This category matters because it introduces structured spatial trade-offs that are neither road-like nor purely synthetic. A shorter path may cross exposed territory. A safer path may detour. The conflict is local, spatial, and unevenly distributed.

The query design also keeps an operationally relevant nuisance: some randomly sampled start-goal pairs are disconnected, and the benchmark retains them as empty solution sets. That is good. Real systems spend plenty of time discovering that the requested path, schedule, or plan is impossible. A benchmark that deletes all impossibility is not clean; it is sanitized.

Robot roadmaps turn “safety” from a slogan into several objectives

The fourth family uses motion-planning roadmaps for a Franka Emika Panda robot arm in a tabletop scene with obstacles. This is where the benchmark moves from two-dimensional pathfinding into high-dimensional robot configuration space.
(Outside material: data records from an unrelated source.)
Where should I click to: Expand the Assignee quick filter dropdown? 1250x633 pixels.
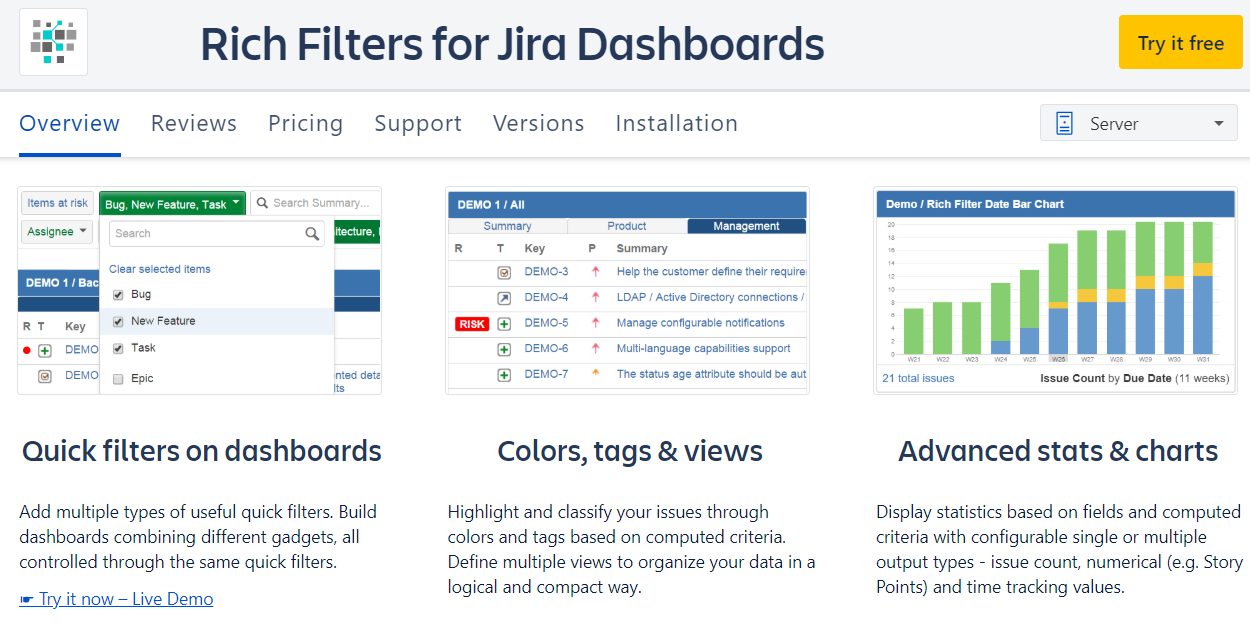[57, 232]
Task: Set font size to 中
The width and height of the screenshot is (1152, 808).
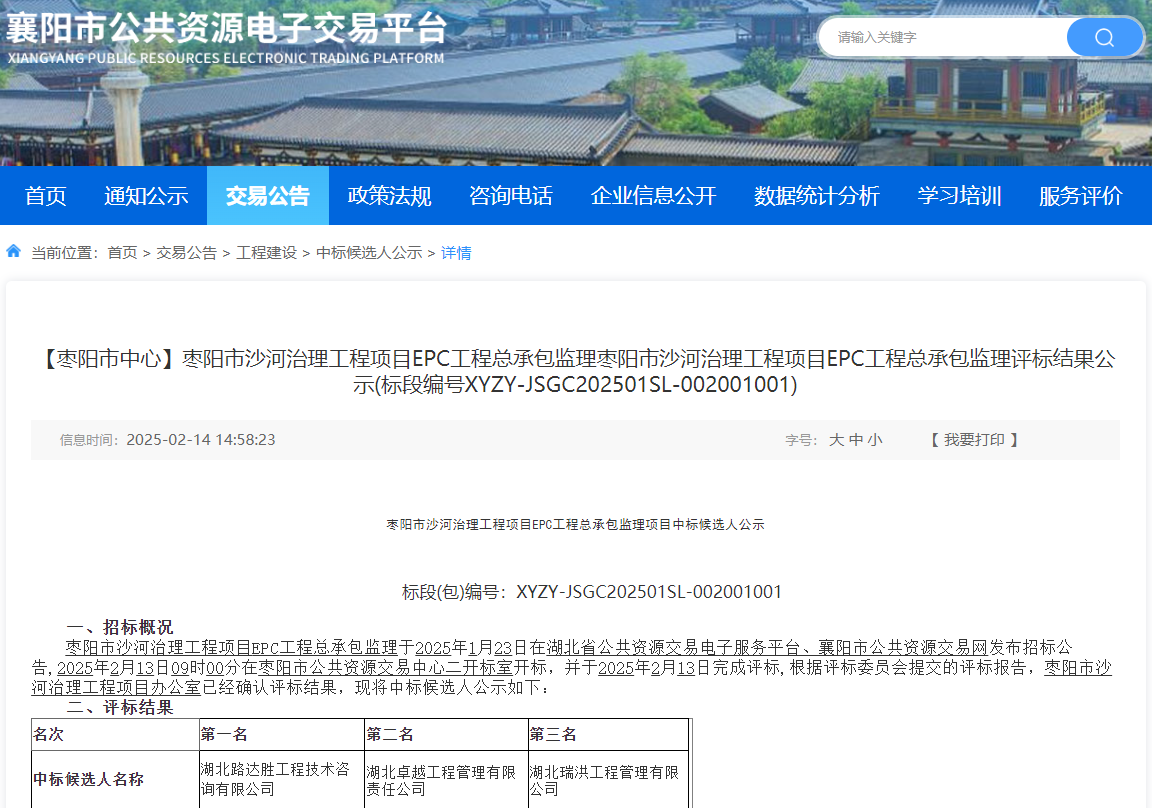Action: coord(856,440)
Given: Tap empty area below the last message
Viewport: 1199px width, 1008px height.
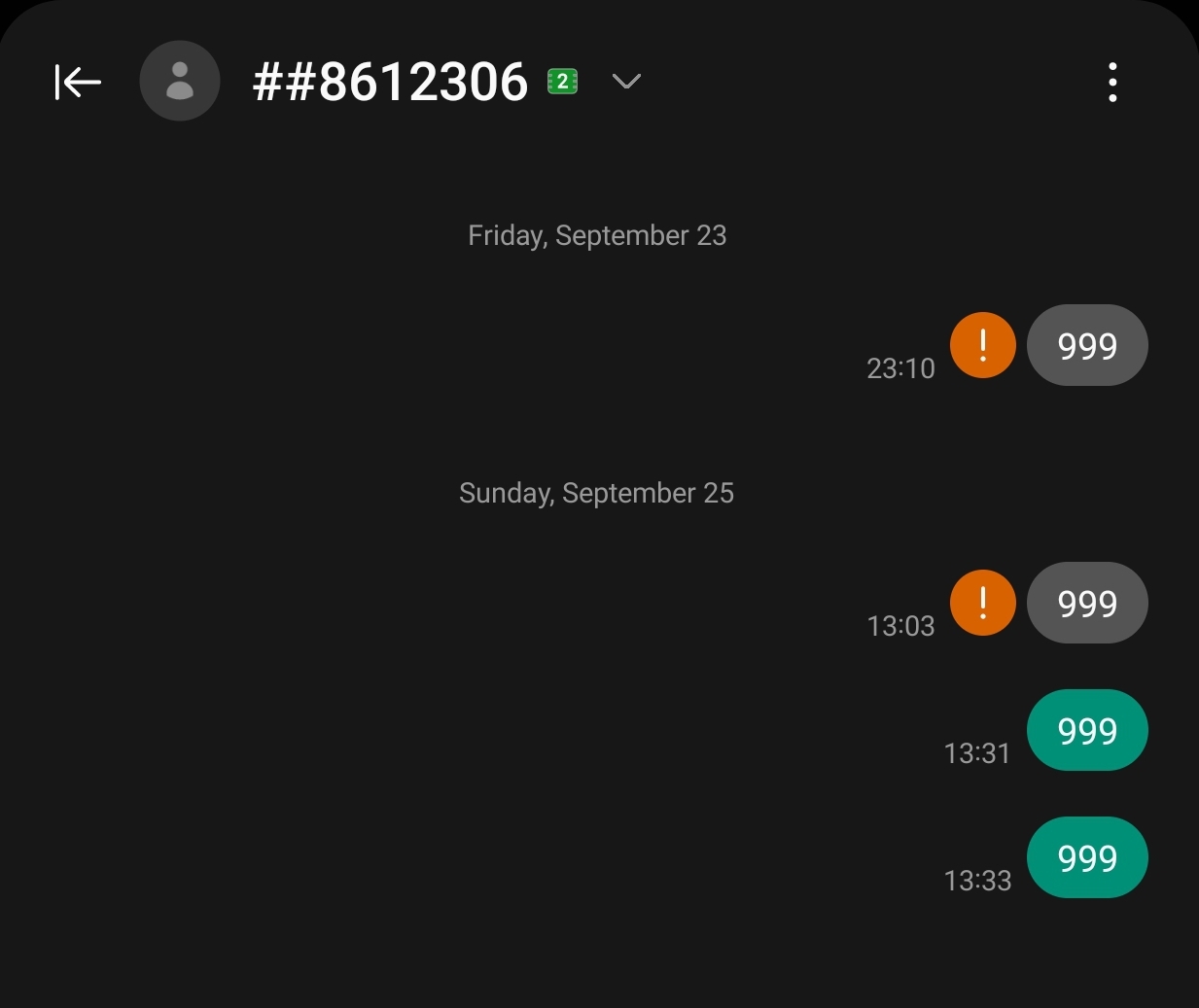Looking at the screenshot, I should coord(599,957).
Each edge corresponds to a collision-free interpolation between robot joint configurations. The first objective is joint-space path length. Additional objectives convert obstacle clearance into additive penalties using a smooth function that is zero beyond a safety margin and increases as the robot approaches obstacles.

The benchmark includes two formulations. Panda-RRG_2 aggregates clearance across all seven arm links, producing a two-objective trade-off between path length and safety. Panda-RRG_8 keeps clearance separate for each link, producing eight objectives: path length plus seven per-link clearance penalties.

That distinction is not cosmetic. Aggregated clearance collapses risk into one number. Per-link clearance preserves the geometry of the manipulator. The paper notes that two links closest to the base remain far from obstacles and therefore have zero clearance penalties across all edges, but the objectives are retained to preserve structural consistency.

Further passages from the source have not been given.